Snort and Snorby Installation (Ubuntu 10.04) INCOMPLETE

This guide will show you how to fully install & configure the Snort Intrusion Detection System (IDS) with Barnyard 2 to work with the new Snorby 2.0 on Ubuntu 10.04.

This guide assumes you have a bare-bones Ubuntu Server installation

Install some packages

apt-get install gcc g++ build-essential libssl-dev libreadline5-dev zlib1g-dev linux-headers-generic libsqlite3-dev libxslt-dev libxml2-dev

Whew! Ok let's install Ruby 1.9.2 if you want to have multiple versions of ruby installed you can try Ruby Version Manager

wget http://ftp.ruby-lang.org//pub/ruby/1.9/ruby-1.9.2-p0.tar.gz
tar -xvzf ruby-1.9.2-p0.tar.gz
cd ruby-1.9.2-p0
./configure
make && make install

Ruby 1.9.2 comes with Ruby gems but before installing the gems we need for Snorby we need to install MySQL, git support and Image Magick.

apt-get install imagemagick git-core libmysqlclient-dev mysql-server libmagickwand-dev 

Ok, now we can install the gems.

gem install tzinfo builder memcache-client rack rack-test erubis mail text-format bundler thor i18n sqlite3-ruby
gem install rack-mount --version=0.4.0
gem install rails --version=3.0.2

We need to get a precompiled version of wkhtmltopdf for PDF generation to work correctly.
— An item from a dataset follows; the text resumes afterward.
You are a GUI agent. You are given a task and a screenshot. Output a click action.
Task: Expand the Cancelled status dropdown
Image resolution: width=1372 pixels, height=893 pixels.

wget http://dl.dropbox.com/u/38088/wkhtmltopdf
cp wkhtmltopdf /usr/bin/

Ok we have all the pre-requisites, let's get the new Snorby and create a user to run it!

mkdir -p /var/www/snorby
adduser --system --home /var/www/snorby/ --no-create-home --group --shell /bin/bash snorby
usermod -a -G snorby www-data
git clone http://github.com/Snorby/snorby.git /var/www/snorby
cp /root/database.yml /var/www/snorby/config/database.yml

Once we have that taken care of we can install all the other gems by running the following

cd /var/www/snorby
bundle install

Snorby is installed now let's get Snort installed.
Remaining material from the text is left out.